In its last — and shortest — meeting of 2022, Yachats councilors praise outgoing mayor and fellow council member

The last Yachats City Council meeting of 2022 was again held online Thursday, with councilor Anthony Muirhead saying goodbye to four other members. The council has held its meetings online for the past two years, rather than going back to in-person or hybrid meetings as has every other elected body in Lincoln County.

 

By QUINTON SMITH/YachatsNews.com

YACHATS – Yachats council members said goodbye to two of their members Wednesday, praising appointee Anthony Muirhead for his character and Leslie Vaaler for her attention to detail and integrity.

Muirhead, the general manager of the Adobe resort who was appointed to fill Vaaler’s seat on the council in February 2021, came in third in a three-person race for two council seats in November. Vaaler, a councilor who was elected mayor in 2020, did not run for a second, two-year term.

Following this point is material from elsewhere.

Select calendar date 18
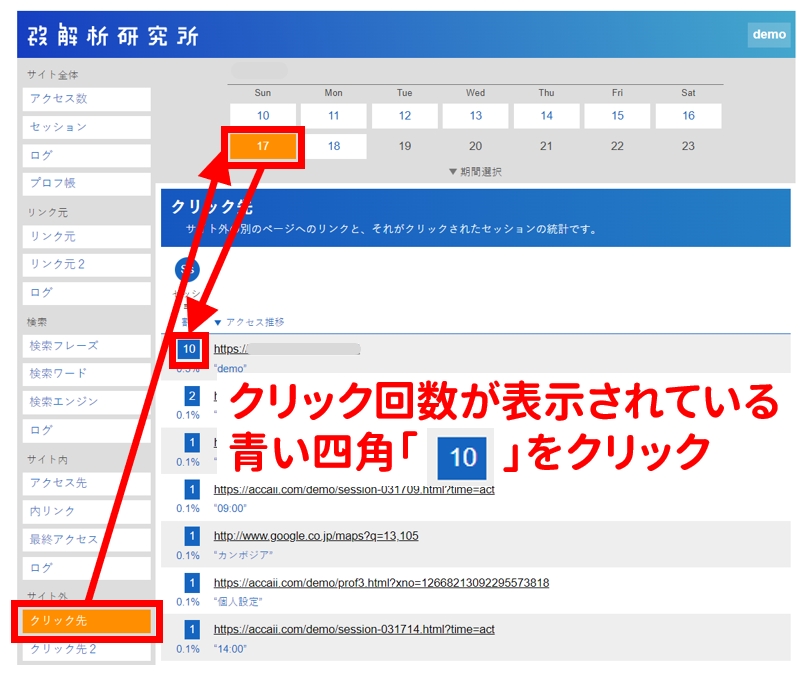 [x=334, y=146]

It was the council’s last meeting of the year – and possibly its shortest at 65 minutes – and the usual time to say goodbye to those leaving. Its first meeting of the new year — Jan. 5 – will see Craig Berdie sworn in as mayor and Catherine Whitten-Carey as a new councilor, replacing Vaaler and Muirhead. Both winners campaigned on discontent in the community over council performance and the lack of progress on numerous projects.

Councilor Mary Ellen O’Shaughnessey praised Muirhead for balancing a heavy work schedule, an active family and still leaving time for city business – although he sometimes did it while manning the motel’s reception desk.

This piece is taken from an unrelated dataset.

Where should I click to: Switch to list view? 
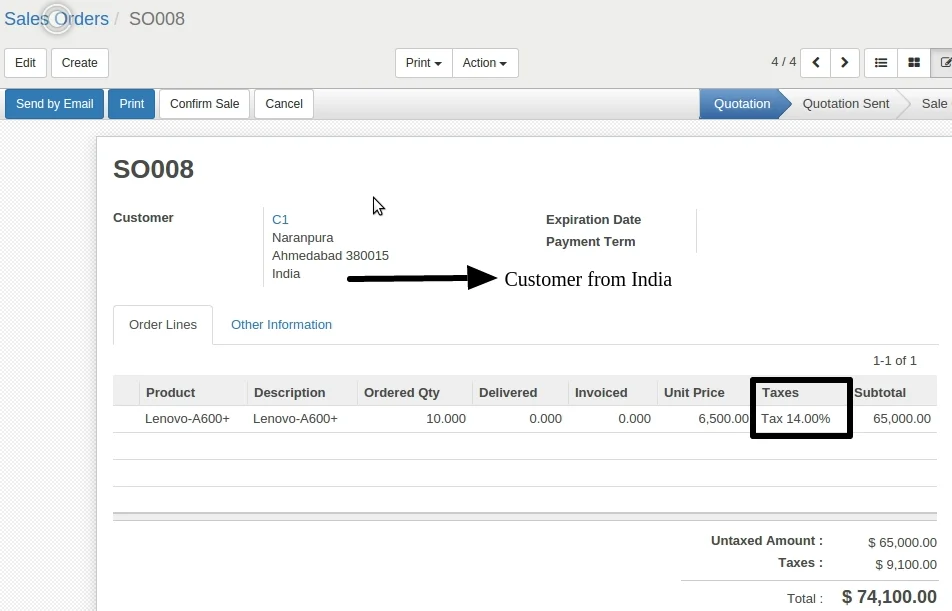pos(880,62)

“We haven’t always agreed on everything, but I appreciate his perspective,” said city manager Heide Lambert.

Muirhead said he appreciated that councilors were always trying their best, without personal agendas.

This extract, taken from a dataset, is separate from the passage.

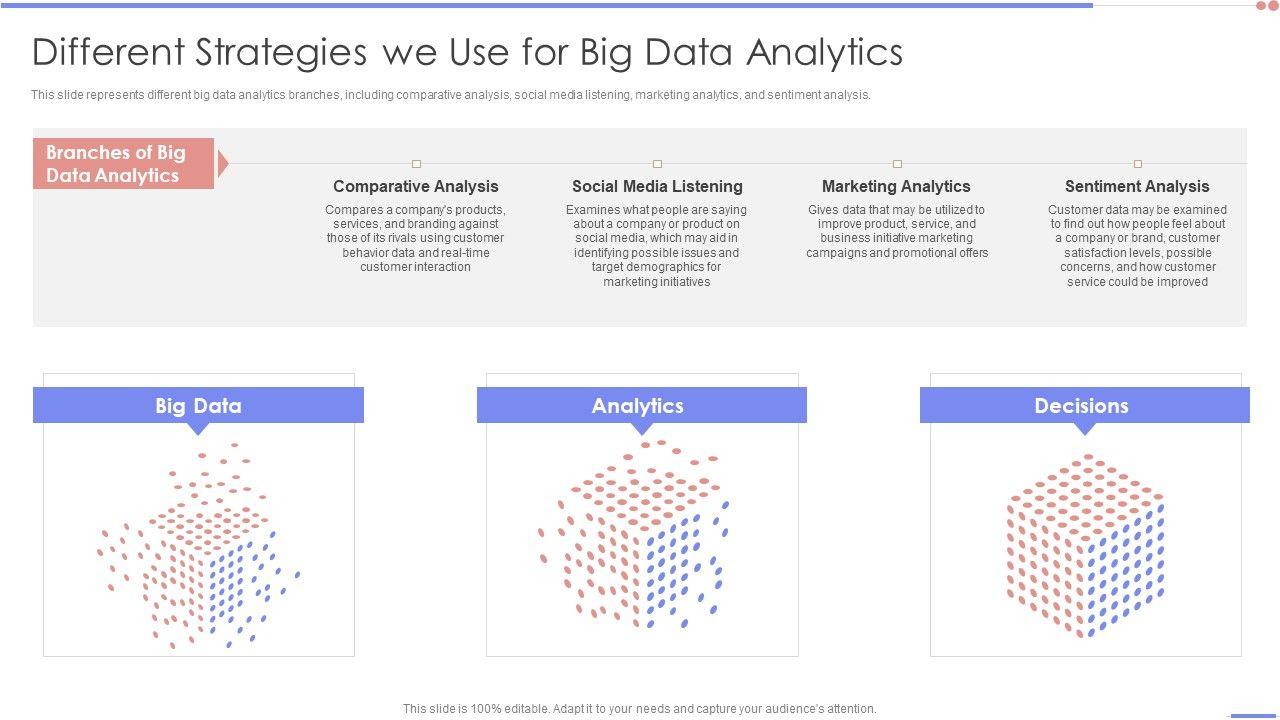The height and width of the screenshot is (720, 1280).
Task: Click the pink dots in the top-right corner
Action: tap(1267, 6)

“No one came in with any other intention other than to improve Yachats,” he said.

O’Shaughnessey led the tributes for Vaaler, gently teasing her for her well-known attention to detail, being a “master of proofreading” and that “… she was precise, which sometimes annoyed me.”

O’Shaughnessey said she polled city staff and some residents for their thoughts about Vaaler, and came up with words such as: gentle, humble, gracious, organized, smart and detail oriented. She credited Vaaler for remaining “unflappable” during two years of city manager and staff turmoil at city hall dring which the mayor and council came under heavy criticism.

“While accomplishments are important, character is more so,” O’Shaughnessey said.

Saving her thoughts for the last moments of the meeting, Vaaler said she and her husband, Jeff, moved to Yachats in 2016 with the idea of a quiet retirement. But she started attending city meetings and the result of that was spending two-thirds of her first six years in Yachats as a candidate, councilor or mayor.

While Vaaler said she was “proud of my service,” she wished the new council success in their new challenges, urging it to listen and put the city first.

“Please remember to protect everything that makes Yachats special,” she said.

In other business Wednesday, the council:

  • Re-appointed Lance Bloch and Jacqueline Danos to the Planning Commission, Bob Bennett to the Public Works & Streets Commission, Adam Altson to the Parks & Commons Commission, and Marion Godfrey to the Library Commission. The Planning Commission will have one vacancy in January because Christine Orchard did not seek re-appointment; Ron Urban is leaving Public Works & Streets, and there will be four openings on Parks & Commons when Berdie and Whitten-Carey join the council.
  • Heard a report from Yachats Chamber of Commerce director Bobbi Price on its new initiatives, including a “wine walk” involving local businesses in April, a new website, membership initiatives and efforts to get fireworks and the La De Da parade on the same day – July 4 – next year.
  • Heard a request from Muirhead for the city to once again use lodging taxes to pay for July 4 fireworks, saying the boost to the economy and visibility of Yachats was too important for the city to not have them. The council stepped in to pay $25,000 for the fireworks this year, but on a 3-2 vote. Muirhead said the chamber is trying to work out contract details with the fireworks vendor, and that the price of an alternative show – lasers or drones – was prohibitive at $70,000 to $90,000.